Кривая дорога (Тараторина) - страница 25

А Фроське пришлось. Испуская дух, она обратилась впервые. И теперь всякий раз ей приходилось рождаться заново. А рождаться — ещё больнее.

Но Серый всего этого не знал. Он лишь чувствовал, что единственная женщина, ради которой он готов сделать всё на свете, страдает. Что ей нужна помощь, нужен кто-то, кто научит её быть волком и человеком одновременно, а не рваться напополам.

Поэтому Серый искал Белогостя. Настолько старого и мудрого, что он мог помочь. Настолько умного и хитрого, что он мог выжить в любой бойне. Настолько древнего и живучего, что он мог всё ещё ходить по этому свету.

— Деда, почему ты уходишь?

Белогость неспешно укладывал пожитки в старенькую, с аккуратными заплатами, суму. Погладил морщинистыми пальцами грубо вытесанную из вишнёвого корня ложку, больше похожую на лопату для уборки снега, — подарок Серого за науку. Уроки опытного волка давались тяжело: щенок заработал синяков, натерпелся оплеух и не раз ходил с расквашенным носом. Но худо-бедно научился себя защищать. Теперь и у отца — занятого вожака — не стыдно время отнять, попросить показать, в какой руке меч держат.

— Зима уж скоро, — протянул жилец, — старого волка к дому тянет. Спрятаться в логово, закрыться сугробами да носа не казать до поры.

— Но у нас теплее! И кормят вкусно. А по праздникам вдоволь дают пряников, — заявил мальчишка. По его мнению, это было самым главным. Да и вообще ему больше нравилось в городе, чем в лесах. Людей много разных — интересно. Дом богатый — сыто. Стая тут же, рядом, всегда вступится — спокойно. — Пересидел бы у нас. Хоть самые холода…
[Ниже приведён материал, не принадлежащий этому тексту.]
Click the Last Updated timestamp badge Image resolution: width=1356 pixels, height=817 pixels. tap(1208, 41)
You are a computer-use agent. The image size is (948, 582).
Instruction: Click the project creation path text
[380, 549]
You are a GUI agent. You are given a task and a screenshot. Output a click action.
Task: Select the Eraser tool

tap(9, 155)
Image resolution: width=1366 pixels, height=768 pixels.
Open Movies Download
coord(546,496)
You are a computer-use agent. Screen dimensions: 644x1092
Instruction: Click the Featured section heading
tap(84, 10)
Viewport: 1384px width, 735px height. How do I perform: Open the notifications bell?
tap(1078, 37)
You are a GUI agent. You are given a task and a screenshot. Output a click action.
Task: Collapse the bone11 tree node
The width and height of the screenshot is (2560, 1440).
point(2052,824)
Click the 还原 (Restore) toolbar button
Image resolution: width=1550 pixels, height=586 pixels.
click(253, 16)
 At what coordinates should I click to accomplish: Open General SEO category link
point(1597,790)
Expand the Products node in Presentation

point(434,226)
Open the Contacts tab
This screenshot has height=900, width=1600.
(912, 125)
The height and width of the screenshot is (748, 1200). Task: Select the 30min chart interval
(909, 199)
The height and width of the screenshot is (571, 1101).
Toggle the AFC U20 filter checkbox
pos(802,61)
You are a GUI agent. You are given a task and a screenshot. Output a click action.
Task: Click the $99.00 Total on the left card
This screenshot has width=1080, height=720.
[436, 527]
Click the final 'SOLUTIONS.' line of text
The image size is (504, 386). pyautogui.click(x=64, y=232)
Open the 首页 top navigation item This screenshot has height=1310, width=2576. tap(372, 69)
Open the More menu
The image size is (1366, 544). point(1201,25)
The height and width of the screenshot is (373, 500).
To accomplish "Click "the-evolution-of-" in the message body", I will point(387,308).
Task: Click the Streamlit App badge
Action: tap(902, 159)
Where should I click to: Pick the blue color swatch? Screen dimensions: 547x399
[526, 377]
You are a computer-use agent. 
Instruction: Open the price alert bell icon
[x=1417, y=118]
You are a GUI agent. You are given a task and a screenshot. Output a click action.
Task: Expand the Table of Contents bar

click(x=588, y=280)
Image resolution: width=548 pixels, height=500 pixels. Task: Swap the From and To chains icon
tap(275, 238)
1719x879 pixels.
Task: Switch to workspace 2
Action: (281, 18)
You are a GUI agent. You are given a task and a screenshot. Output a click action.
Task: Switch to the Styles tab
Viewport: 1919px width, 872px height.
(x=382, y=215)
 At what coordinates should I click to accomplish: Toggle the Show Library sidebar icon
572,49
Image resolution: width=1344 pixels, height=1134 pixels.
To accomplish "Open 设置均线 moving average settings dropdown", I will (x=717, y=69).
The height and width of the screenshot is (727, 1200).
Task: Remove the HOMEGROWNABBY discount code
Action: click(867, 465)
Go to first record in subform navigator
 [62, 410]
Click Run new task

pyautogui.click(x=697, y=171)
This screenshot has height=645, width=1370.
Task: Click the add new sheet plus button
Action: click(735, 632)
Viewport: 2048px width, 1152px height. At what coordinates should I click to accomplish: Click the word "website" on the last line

Белогость погладил юнца по голове:.

— Не первый раз на моей памяти выпадет снег. И, надеюсь, не последний раз он сойдёт. Но холод на дворе не так страшен, как холод в людских сердцах.

Серый заморгал. Неужто старик начнёт сказывать сказки? Разве он похож на няньку? Да нисколечко! Белогость — хитрый, вредный, бойкий старикашка. Он никак не походил на баюна, от которого ждёшь историй перед сном. Он, скорее, ударит грозно узловатой палкой по земле да бросит скрипучим, как несмазанное тележное колесо, голосом: «чего ж тебе бояться? Как придут криксы да полуночницы(3) ты им дай в лоб али по лбу, чтоб знали, как к тебе соваться!». Впрочем, отец всегда оказывался слишком занят даже для такого краткого наставления, так что, и его Серому хватало.

— Уйти бы из Городища стае, — продолжил старик, аккуратно складывая вышитое ведаманом[4] полотенце. — Чую недоброе. Злобой пахнет ваша столица. Схорониться бы в лесах. Авось, когда час придёт, вылезем из-под коряг да войдём в силу наново. А так только умираем медленно у всех на виду.